● Brief:
Look below for the line containing "The height and width of the screenshot is (592, 860)." and the line containing "Select the rank 10 circle badge"; repeat exactly those two lines and all lines between them, and nothing else.

● Information shown:

◇ ◇ ◇ ◇ ◇

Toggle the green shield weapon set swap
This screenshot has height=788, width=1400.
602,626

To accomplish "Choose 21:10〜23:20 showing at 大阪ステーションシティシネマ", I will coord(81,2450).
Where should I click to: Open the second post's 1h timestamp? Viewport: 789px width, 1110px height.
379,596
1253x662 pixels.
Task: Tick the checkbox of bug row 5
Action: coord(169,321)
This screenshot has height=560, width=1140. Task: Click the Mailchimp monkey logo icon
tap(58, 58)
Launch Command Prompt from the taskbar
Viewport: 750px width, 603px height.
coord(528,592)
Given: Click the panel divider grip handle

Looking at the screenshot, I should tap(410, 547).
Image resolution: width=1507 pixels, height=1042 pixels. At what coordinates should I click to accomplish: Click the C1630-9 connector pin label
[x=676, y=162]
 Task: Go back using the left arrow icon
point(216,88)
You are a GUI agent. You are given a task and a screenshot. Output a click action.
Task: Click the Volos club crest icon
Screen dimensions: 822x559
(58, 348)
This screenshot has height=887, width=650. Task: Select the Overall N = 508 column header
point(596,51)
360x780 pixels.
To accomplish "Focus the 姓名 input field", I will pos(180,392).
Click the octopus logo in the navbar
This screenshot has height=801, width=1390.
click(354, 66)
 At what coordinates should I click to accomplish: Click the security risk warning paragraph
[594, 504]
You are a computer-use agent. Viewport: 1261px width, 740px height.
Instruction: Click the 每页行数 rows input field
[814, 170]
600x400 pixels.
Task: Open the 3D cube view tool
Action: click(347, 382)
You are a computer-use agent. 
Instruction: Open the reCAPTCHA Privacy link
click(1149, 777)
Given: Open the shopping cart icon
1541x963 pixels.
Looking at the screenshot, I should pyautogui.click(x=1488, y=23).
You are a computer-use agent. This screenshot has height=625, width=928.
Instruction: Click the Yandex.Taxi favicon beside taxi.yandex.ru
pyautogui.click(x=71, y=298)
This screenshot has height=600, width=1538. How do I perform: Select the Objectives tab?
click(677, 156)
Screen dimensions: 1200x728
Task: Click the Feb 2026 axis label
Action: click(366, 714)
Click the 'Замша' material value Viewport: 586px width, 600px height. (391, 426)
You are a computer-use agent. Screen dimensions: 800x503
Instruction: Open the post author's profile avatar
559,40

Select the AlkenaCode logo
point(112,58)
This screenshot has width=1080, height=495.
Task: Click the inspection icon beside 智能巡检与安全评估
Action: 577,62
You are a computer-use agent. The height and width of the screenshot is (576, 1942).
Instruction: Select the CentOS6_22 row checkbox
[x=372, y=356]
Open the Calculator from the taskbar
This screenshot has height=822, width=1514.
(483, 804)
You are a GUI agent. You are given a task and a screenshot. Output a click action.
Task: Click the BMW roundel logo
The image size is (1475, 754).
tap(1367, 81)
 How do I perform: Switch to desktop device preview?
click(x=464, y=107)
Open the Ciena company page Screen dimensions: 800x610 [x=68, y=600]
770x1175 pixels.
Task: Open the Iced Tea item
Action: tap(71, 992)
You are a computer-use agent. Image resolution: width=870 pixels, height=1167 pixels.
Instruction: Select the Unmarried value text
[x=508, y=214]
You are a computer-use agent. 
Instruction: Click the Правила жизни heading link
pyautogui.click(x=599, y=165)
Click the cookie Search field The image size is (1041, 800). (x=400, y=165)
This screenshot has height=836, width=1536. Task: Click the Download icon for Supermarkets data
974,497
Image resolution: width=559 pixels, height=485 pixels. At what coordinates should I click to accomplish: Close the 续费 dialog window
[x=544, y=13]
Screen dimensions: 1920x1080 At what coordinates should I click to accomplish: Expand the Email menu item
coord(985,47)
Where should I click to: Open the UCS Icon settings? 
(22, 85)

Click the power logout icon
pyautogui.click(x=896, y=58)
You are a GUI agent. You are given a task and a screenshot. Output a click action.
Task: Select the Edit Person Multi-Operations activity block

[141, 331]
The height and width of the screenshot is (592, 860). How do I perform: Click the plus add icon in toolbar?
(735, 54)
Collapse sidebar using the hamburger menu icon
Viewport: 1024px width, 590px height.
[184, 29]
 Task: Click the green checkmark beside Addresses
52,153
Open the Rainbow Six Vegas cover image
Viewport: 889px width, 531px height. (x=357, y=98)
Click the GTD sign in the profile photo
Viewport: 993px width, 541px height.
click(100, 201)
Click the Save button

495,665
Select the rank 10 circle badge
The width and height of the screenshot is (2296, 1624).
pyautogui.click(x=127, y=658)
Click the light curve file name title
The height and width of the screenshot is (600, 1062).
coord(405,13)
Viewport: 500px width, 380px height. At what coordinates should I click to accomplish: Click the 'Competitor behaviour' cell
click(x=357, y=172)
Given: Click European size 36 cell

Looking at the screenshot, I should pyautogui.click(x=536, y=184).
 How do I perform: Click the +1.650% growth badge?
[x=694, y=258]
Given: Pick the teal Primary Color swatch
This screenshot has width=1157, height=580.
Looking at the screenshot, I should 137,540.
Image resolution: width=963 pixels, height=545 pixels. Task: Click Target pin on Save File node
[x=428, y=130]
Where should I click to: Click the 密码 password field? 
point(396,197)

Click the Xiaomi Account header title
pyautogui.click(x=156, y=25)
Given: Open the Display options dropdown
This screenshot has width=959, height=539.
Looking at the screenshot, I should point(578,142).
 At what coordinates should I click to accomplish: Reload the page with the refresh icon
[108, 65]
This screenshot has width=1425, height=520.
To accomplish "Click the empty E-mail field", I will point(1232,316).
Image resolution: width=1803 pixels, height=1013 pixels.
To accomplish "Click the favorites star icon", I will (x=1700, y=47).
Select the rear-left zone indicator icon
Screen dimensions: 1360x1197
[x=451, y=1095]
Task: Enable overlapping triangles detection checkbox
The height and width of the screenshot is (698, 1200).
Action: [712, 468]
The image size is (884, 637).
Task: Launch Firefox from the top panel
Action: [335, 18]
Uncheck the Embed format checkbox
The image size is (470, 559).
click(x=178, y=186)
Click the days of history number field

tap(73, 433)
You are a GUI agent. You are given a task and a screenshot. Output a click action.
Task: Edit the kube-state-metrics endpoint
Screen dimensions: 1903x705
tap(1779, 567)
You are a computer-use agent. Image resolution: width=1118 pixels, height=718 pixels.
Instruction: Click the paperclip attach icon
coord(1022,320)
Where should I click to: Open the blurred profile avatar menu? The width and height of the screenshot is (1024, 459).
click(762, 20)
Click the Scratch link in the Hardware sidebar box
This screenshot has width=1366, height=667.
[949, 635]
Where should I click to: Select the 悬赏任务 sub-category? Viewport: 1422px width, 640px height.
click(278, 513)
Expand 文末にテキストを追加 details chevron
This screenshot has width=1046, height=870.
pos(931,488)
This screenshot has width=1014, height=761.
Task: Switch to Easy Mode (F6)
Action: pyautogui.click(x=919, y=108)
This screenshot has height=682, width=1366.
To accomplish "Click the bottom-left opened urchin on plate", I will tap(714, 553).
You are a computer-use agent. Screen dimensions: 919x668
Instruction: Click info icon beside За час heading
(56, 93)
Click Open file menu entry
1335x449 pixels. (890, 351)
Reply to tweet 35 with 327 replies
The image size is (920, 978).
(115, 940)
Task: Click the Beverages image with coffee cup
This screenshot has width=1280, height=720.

◇ ◇ ◇ ◇ ◇

● Solution:
The height and width of the screenshot is (592, 860). How do I perform: Click the plus add icon in toolbar?
(735, 54)
Collapse sidebar using the hamburger menu icon
Viewport: 1024px width, 590px height.
[184, 29]
 Task: Click the green checkmark beside Addresses
52,153
Open the Rainbow Six Vegas cover image
Viewport: 889px width, 531px height. (x=357, y=98)
Click the GTD sign in the profile photo
Viewport: 993px width, 541px height.
click(100, 201)
Click the Save button

495,665
Select the rank 10 circle badge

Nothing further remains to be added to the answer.